In the second week of mad club we talk about our depression patterns. Does my mood dictate my reactions and behaviour? Do I give in to emotional fatigue? Do I try to think myself out of my problems and then get stuck inside my own head? What habits do I have that act as coping mechanisms? What I'm learning is that my mood and my social environment have a massive impact on how depressed I feel. I've been living in my own head far too much and giving power to people, places and things far too much. I need to grab the black dog by the neck, put a collar on it and muzzle its face. I must be alpha dog! No barking necessary, although howling at the moon might be acceptable at some point!
What is interesting for me is that I realise I have been absolutely terrified of the illness. Scared of what it might do next, how it will sabotage my happiness or oppress me so much that I will just give up. I also learn that I cannot think myself out of depression. Intellectual gymnastics, reading and wishful thinking won't do it. I have to take action. The depression won't just go away and I have to learn how to live with it. I need to give it it's place, which is not the centre of everything, and not my singular defining characteristic. For some unknown reason, I have these skills for other issues in my life, but when it comes to depression, I appear to have a massive blind spot.
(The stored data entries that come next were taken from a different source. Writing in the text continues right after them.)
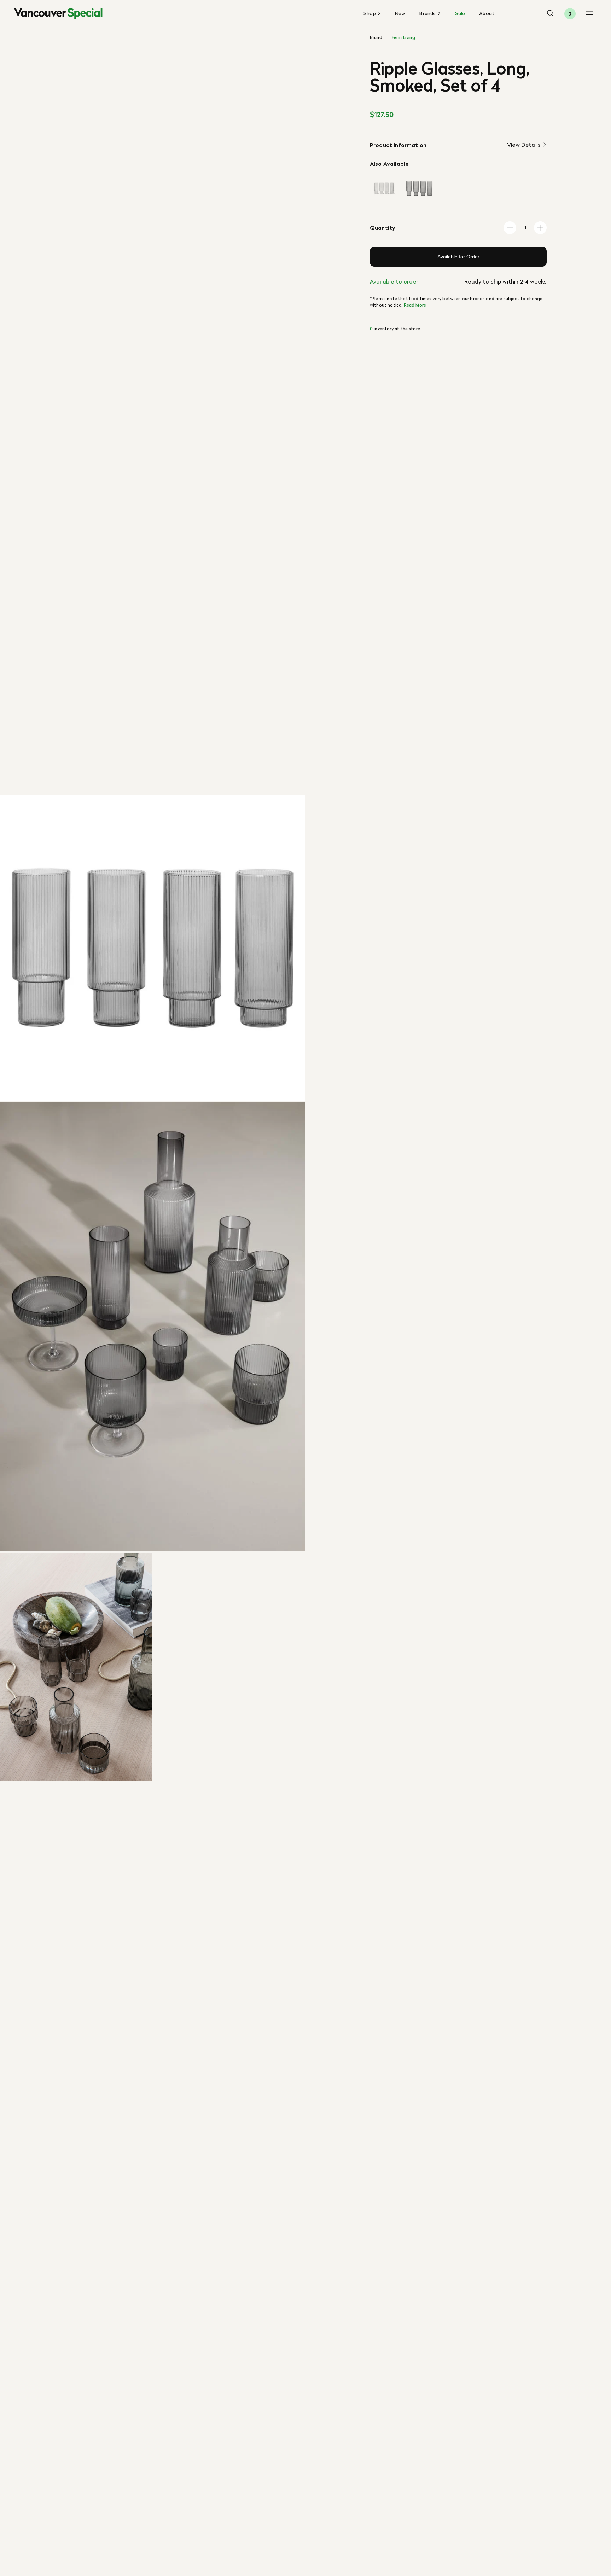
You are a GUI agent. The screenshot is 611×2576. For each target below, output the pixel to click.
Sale (460, 13)
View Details (524, 144)
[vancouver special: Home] (58, 13)
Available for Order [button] (458, 257)
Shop (370, 14)
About (486, 13)
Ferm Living (403, 37)
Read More (415, 305)
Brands (428, 14)
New (400, 13)
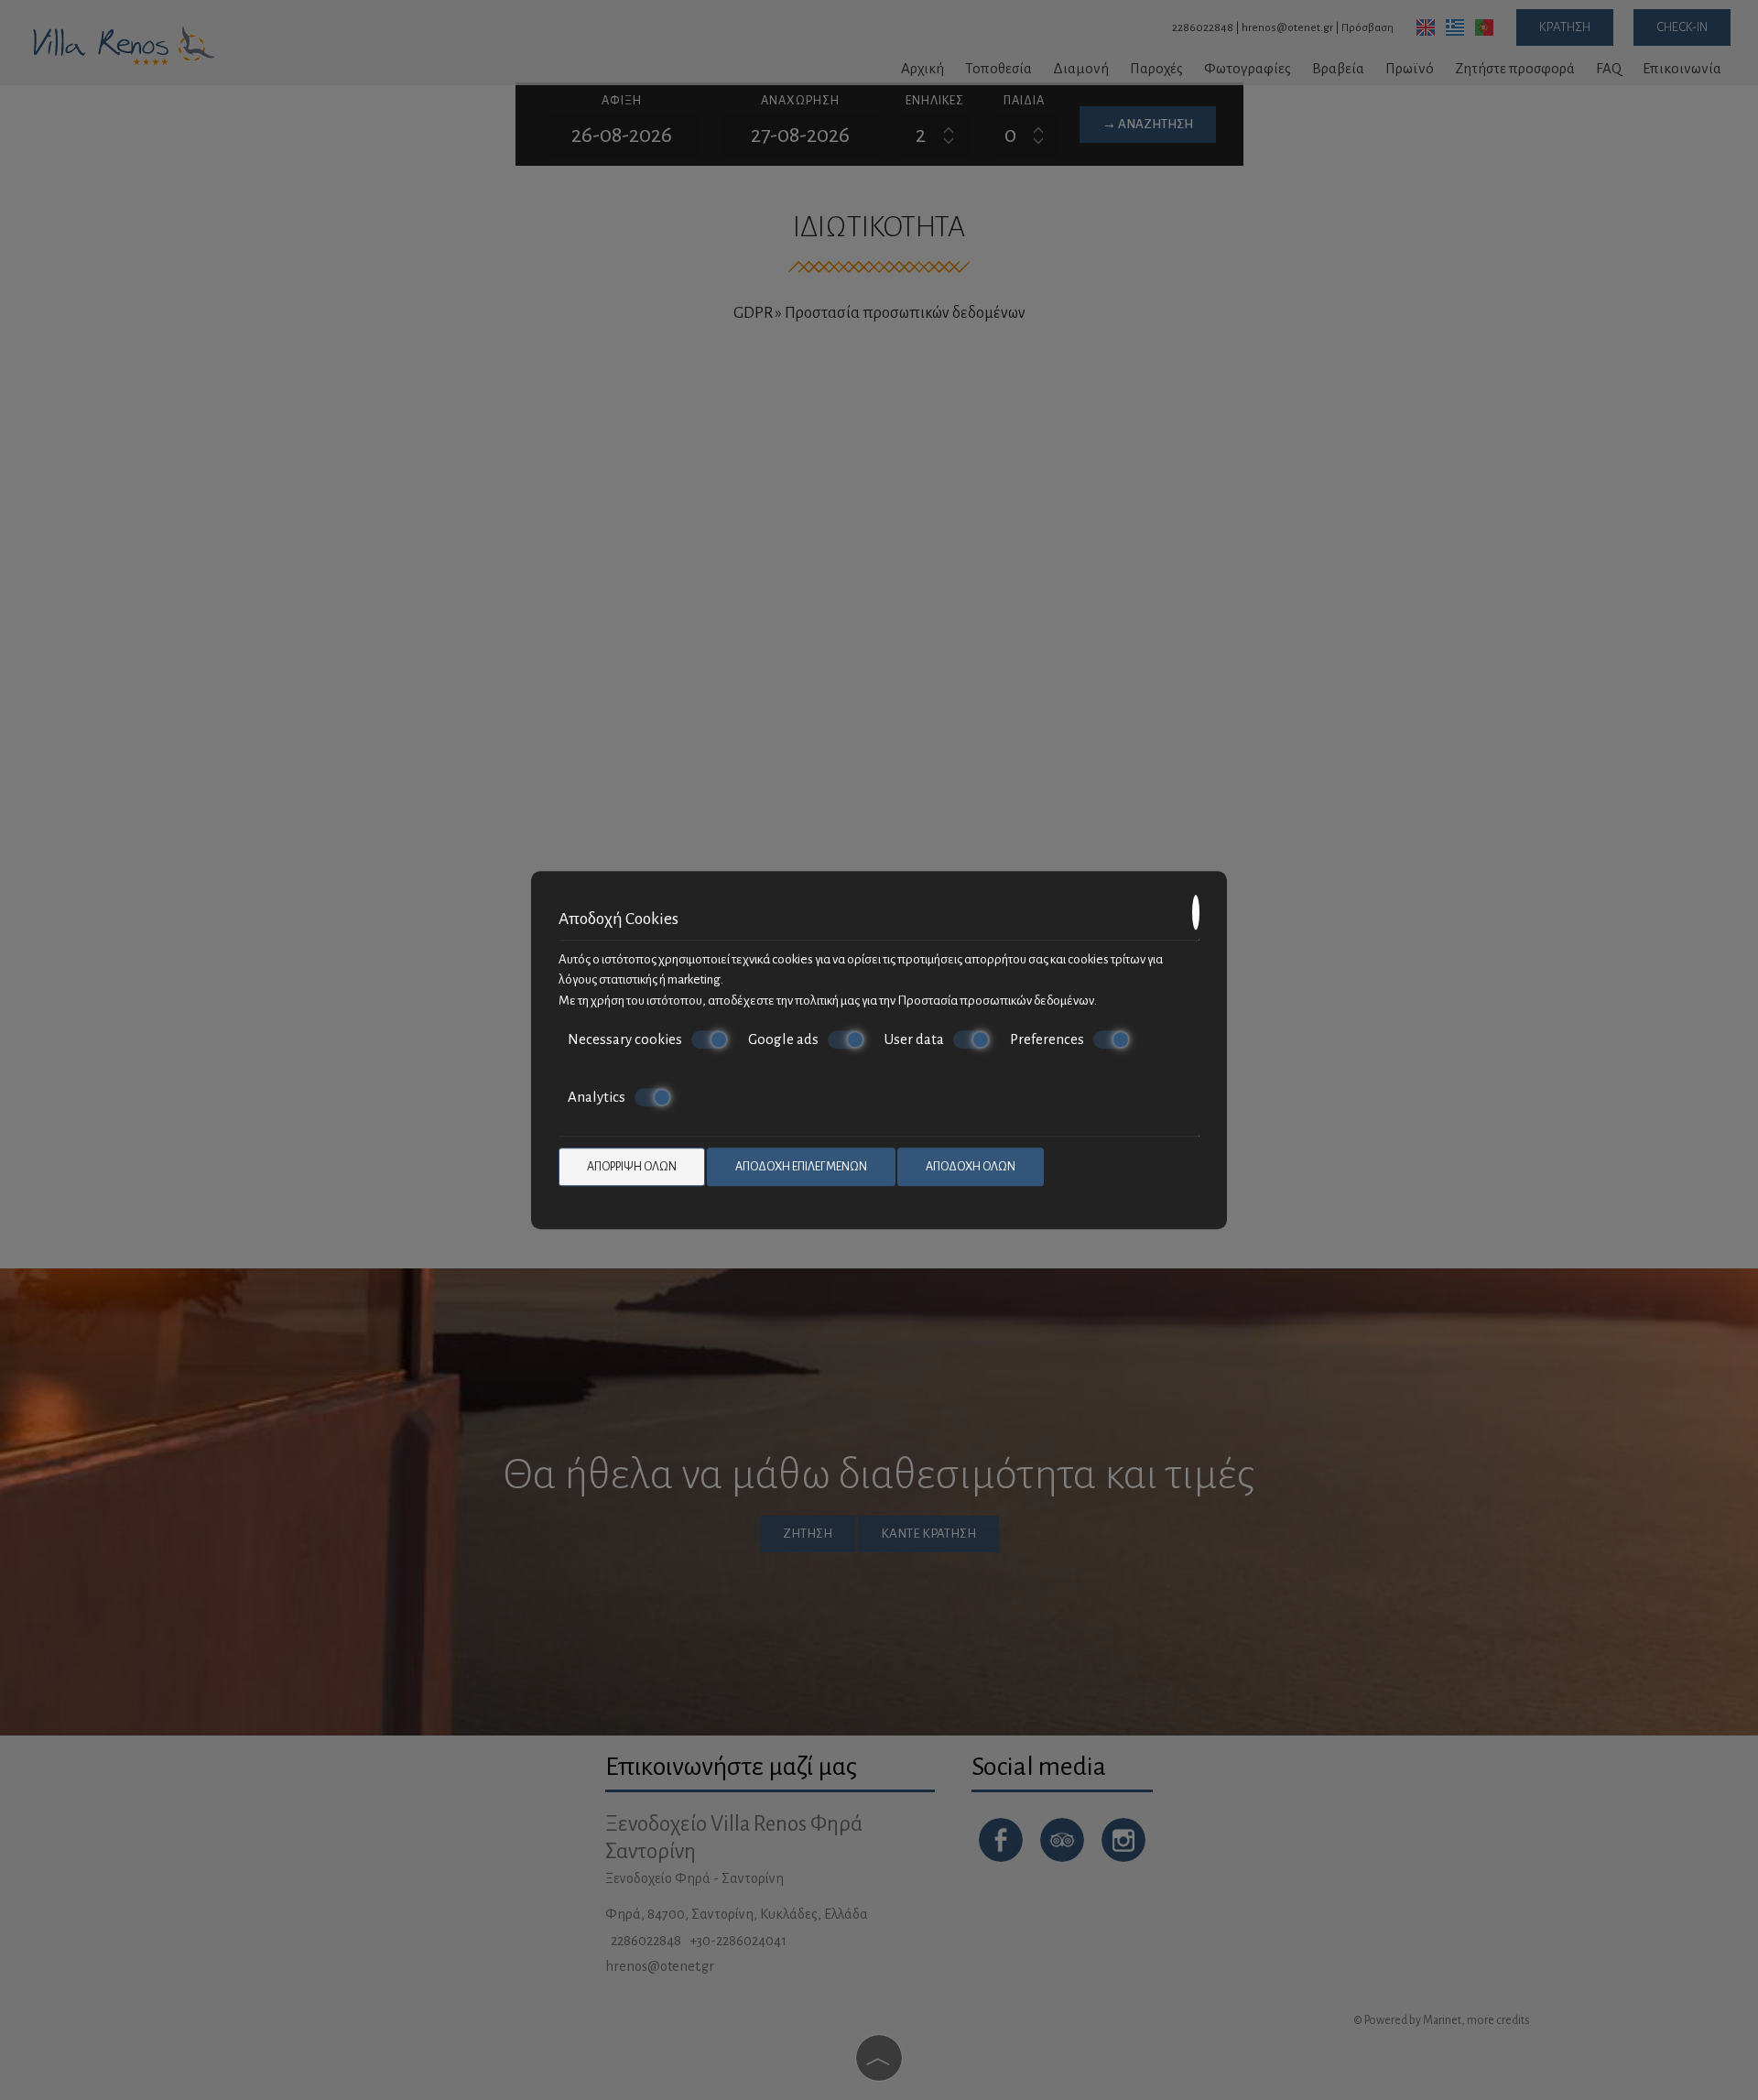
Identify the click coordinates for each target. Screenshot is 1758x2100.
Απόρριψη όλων (632, 1166)
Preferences (1047, 1039)
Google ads (783, 1039)
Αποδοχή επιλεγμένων (801, 1166)
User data (914, 1039)
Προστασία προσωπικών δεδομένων (995, 1000)
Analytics (596, 1096)
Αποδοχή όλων (970, 1166)
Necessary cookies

We are given a piece of homework called a "Mood diary". We literally have to monitor our mood every hour during the day for a week and write it in a diary. It feels like an overwhelming task but it will help to identify what our behaviour patterns are like. When I return to group the following week, we all look like we've been run over by a bus. I personally feel so vulnerable and raw that I think I might just lay prostrate on the floor and weep. This is a course for those people who will do anything to get better. Lesser mortals would hide in denial and despair. I have to accept that I am feeling resistant to change and I am going to have to dig deep with my willingness.
When we feed back to our fellow group members the following week, we are all sadistically pleased that everyone is feeling shite. It means that all of us are finding it tough so we can all relax. We all begin to realise that there is no magic feeling of constant happiness. Normal people have fluctating mood and they just get on with it. With depression the moods feel magnified, so we have to learn to recognise what the mood is, and then choose how to respond to it. We also see how moods link together and take you down the plug hole of despair. We are told that in the coming weeks we will learn how to behave in a way that can halt the marching army of maudlin demons and rise above the insanity. We all breathe a sigh of relief - the discomfort will pass and normal service may well be restored in the coming weeks. I've got to learn to live outside of my head and give the depression the view of my rear end!